It does irk me how brainless puzzles in games have become. Two games that come to mind are Skyrim (where the puzzles you face are basically "rotate these stones until they match what is shown above them on the wall") and Drake's Fortune (upon encountering a puzzle, the protagonist immediately says "hmm, this looks familiar" and insists you open up your journal where he has been sketching the exact solution between gunfights).
Designed to ensure everyone can progress while still feeling like they/their character achieved something I guess, but yes certainly a lot of room for improvement.
I didn't play much of Skyrim, were there no optional harder puzzles/investigations?
Only briefly mentioned in the article, Return of the Obra Dinn is a must play.
The particular cadence and a near-rhyme of the riddle are hard to translate. An expression like "empty hands" may not work. You could get a confusing literal translation, or an uninteresting question stripped of its poetic quality.

[Records for finding displayed items]
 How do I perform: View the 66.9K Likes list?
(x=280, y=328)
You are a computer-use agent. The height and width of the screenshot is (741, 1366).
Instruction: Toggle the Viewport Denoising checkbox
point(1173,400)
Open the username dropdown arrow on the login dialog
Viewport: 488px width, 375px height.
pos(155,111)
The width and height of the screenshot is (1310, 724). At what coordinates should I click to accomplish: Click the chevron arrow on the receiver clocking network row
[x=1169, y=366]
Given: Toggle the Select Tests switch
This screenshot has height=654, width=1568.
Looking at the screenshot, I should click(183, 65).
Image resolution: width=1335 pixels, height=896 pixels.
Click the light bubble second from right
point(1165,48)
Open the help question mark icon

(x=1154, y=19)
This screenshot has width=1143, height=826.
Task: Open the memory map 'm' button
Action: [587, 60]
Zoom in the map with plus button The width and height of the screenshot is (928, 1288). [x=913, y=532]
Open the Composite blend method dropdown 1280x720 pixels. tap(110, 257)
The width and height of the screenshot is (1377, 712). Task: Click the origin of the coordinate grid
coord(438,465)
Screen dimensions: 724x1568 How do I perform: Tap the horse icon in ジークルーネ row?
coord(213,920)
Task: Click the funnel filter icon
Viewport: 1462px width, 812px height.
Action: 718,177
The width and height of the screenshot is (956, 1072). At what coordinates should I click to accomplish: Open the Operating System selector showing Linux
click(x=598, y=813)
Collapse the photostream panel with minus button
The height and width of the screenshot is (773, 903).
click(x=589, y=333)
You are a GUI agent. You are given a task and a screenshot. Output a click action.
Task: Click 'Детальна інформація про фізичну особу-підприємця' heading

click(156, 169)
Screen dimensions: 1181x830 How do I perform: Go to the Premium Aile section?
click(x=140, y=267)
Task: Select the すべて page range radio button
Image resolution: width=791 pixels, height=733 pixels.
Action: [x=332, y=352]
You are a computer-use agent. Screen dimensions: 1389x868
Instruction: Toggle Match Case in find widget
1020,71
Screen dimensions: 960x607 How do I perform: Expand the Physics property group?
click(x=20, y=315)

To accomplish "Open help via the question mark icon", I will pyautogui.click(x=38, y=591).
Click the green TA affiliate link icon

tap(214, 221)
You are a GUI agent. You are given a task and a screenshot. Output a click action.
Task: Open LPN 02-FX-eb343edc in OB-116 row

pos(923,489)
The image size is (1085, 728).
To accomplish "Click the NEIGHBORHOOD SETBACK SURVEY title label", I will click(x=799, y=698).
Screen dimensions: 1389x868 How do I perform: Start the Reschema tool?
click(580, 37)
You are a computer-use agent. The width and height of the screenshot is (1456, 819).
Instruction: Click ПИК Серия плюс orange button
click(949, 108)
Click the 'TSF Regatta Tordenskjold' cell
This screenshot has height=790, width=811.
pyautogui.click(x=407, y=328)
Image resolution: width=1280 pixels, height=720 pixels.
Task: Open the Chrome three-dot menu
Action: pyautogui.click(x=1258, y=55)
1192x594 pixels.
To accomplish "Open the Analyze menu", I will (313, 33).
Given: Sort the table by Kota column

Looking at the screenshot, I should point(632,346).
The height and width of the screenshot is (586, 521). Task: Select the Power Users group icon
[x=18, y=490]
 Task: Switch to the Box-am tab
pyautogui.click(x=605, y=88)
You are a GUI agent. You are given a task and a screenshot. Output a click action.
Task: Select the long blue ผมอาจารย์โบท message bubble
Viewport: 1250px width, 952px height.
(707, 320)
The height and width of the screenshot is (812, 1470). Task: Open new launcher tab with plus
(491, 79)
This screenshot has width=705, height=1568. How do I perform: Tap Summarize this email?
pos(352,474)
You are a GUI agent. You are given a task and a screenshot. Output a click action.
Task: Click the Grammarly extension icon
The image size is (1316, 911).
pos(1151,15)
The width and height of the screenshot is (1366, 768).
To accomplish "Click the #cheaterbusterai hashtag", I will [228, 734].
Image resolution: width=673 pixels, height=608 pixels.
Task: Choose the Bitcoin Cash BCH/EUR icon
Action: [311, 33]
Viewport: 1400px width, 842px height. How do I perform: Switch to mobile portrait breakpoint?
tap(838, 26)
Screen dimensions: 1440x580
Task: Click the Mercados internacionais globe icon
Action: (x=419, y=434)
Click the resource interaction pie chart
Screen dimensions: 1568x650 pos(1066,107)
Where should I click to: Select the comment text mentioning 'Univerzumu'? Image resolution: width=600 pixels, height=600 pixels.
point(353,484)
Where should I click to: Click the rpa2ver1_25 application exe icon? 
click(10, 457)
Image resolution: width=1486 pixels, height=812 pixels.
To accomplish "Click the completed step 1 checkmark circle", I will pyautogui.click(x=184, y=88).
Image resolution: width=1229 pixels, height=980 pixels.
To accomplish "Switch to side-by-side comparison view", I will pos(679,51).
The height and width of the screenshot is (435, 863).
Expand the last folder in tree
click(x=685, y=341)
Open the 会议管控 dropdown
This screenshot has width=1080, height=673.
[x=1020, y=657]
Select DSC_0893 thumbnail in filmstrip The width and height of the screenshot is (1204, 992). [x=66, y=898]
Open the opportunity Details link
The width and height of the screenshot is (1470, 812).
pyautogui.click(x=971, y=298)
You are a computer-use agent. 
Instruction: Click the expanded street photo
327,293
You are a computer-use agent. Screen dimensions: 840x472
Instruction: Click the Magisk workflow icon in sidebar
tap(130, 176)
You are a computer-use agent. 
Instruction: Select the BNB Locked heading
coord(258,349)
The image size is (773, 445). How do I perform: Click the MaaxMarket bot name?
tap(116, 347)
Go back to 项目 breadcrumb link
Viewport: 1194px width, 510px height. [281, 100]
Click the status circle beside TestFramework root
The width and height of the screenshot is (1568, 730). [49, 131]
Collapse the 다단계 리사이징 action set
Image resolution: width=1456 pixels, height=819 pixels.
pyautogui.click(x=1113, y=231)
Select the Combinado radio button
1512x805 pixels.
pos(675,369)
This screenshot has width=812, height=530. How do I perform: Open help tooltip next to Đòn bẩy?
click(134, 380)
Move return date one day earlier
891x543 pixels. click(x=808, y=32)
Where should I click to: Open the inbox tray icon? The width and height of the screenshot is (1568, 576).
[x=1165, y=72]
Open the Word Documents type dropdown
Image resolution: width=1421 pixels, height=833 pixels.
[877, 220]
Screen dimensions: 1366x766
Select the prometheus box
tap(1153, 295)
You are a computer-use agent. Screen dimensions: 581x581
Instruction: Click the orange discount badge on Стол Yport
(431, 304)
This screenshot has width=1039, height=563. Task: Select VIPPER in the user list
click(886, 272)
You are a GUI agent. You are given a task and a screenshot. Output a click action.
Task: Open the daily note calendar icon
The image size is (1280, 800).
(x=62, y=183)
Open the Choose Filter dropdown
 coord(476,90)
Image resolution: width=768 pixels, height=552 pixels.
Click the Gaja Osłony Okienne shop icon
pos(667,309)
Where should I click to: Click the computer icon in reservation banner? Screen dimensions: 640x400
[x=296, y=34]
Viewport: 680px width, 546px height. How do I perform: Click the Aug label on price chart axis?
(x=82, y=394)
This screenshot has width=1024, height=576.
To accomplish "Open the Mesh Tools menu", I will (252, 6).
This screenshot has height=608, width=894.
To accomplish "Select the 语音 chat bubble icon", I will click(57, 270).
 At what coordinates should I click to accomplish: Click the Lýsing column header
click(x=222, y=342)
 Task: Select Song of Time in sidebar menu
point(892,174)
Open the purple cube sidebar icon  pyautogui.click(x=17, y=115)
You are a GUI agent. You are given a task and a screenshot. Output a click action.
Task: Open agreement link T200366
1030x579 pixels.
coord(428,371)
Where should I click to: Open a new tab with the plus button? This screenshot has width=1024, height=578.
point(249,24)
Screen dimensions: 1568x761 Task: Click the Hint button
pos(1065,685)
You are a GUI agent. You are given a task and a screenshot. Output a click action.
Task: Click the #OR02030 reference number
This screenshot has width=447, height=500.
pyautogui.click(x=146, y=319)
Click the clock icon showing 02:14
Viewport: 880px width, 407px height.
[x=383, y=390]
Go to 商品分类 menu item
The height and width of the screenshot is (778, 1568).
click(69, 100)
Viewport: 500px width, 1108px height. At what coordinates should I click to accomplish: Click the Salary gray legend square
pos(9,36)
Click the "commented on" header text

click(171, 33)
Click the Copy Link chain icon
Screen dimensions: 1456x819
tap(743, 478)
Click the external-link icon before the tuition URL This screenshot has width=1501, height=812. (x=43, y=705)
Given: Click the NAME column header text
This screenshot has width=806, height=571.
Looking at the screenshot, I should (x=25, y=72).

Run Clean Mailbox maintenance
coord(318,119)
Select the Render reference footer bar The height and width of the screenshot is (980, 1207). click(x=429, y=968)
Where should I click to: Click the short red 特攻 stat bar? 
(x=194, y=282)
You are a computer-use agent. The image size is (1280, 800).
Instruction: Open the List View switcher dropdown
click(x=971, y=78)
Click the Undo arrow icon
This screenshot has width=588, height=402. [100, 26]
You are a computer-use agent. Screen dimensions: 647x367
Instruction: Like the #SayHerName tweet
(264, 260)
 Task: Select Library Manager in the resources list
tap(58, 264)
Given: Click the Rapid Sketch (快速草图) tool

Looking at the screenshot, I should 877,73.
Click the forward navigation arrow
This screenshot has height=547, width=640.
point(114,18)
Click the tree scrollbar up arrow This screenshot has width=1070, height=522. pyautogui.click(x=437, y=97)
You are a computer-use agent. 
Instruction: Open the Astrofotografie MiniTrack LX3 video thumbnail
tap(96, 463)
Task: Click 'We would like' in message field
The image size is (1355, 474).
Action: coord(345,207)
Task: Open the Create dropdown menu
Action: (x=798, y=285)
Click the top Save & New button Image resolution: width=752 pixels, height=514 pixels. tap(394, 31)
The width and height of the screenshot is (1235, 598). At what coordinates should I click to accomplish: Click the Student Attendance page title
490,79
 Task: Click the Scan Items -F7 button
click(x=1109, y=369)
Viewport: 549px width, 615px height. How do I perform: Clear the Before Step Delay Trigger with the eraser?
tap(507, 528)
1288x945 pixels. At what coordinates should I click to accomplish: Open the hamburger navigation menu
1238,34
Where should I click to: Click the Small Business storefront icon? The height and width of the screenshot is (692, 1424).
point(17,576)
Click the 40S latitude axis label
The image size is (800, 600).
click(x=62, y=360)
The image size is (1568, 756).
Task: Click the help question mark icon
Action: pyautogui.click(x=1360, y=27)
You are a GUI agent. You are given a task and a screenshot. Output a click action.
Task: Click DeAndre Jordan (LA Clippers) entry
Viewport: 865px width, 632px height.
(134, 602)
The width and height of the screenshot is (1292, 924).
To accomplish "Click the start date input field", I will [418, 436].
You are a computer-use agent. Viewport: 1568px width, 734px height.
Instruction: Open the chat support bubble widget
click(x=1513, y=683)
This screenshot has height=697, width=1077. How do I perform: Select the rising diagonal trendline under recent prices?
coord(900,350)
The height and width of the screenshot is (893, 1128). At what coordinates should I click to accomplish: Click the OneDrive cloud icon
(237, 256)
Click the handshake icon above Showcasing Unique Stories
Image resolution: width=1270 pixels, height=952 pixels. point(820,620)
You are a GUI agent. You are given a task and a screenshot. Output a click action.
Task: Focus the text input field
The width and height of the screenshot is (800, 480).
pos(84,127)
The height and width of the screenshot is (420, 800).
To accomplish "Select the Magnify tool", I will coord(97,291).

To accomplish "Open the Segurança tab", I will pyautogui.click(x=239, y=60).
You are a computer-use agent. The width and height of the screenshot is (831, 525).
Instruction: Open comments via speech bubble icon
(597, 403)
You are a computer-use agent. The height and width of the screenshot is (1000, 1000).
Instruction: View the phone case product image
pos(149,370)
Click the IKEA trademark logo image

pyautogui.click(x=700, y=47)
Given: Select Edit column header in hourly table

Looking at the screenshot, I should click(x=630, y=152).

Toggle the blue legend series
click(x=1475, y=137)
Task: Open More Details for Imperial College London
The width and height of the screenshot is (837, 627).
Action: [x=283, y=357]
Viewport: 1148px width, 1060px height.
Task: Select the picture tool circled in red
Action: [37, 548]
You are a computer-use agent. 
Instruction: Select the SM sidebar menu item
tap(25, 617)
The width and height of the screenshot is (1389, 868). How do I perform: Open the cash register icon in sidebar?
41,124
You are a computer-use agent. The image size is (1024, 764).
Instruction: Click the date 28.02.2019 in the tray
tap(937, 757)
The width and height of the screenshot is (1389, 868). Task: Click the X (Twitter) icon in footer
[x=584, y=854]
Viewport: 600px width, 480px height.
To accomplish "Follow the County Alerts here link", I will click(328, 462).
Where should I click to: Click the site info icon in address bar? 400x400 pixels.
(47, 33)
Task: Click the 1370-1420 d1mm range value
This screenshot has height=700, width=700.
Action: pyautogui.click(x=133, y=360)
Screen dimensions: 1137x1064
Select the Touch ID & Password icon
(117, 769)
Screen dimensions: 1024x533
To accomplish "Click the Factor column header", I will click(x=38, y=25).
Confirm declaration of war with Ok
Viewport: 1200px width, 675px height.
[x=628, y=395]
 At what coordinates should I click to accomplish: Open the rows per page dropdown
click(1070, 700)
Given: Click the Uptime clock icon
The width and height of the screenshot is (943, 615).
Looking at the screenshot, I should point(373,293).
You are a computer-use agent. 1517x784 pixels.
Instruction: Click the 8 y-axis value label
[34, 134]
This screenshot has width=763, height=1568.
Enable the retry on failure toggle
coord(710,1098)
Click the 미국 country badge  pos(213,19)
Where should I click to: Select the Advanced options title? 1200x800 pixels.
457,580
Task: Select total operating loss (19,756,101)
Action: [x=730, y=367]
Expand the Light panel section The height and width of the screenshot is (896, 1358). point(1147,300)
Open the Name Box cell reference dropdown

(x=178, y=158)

> **WHAT IS ASKED**:
A – From the comments on game puzzles, quote everything between "It does irk" and "room for improvement.", inclusive.
B – In the comments on game puzzles, what does the protagonist of Drake's Fortune say right after encountering a puzzle?

> **RESULTS IN ORDER**:
A –
It does irk me how brainless puzzles in games have become. Two games that come to mind are Skyrim (where the puzzles you face are basically "rotate these stones until they match what is shown above them on the wall") and Drake's Fortune (upon encountering a puzzle, the protagonist immediately says "hmm, this looks familiar" and insists you open up your journal where he has been sketching the exact solution between gunfights).
Designed to ensure everyone can progress while still feeling like they/their character achieved something I guess, but yes certainly a lot of room for improvement.

B – He says "hmm, this looks familiar."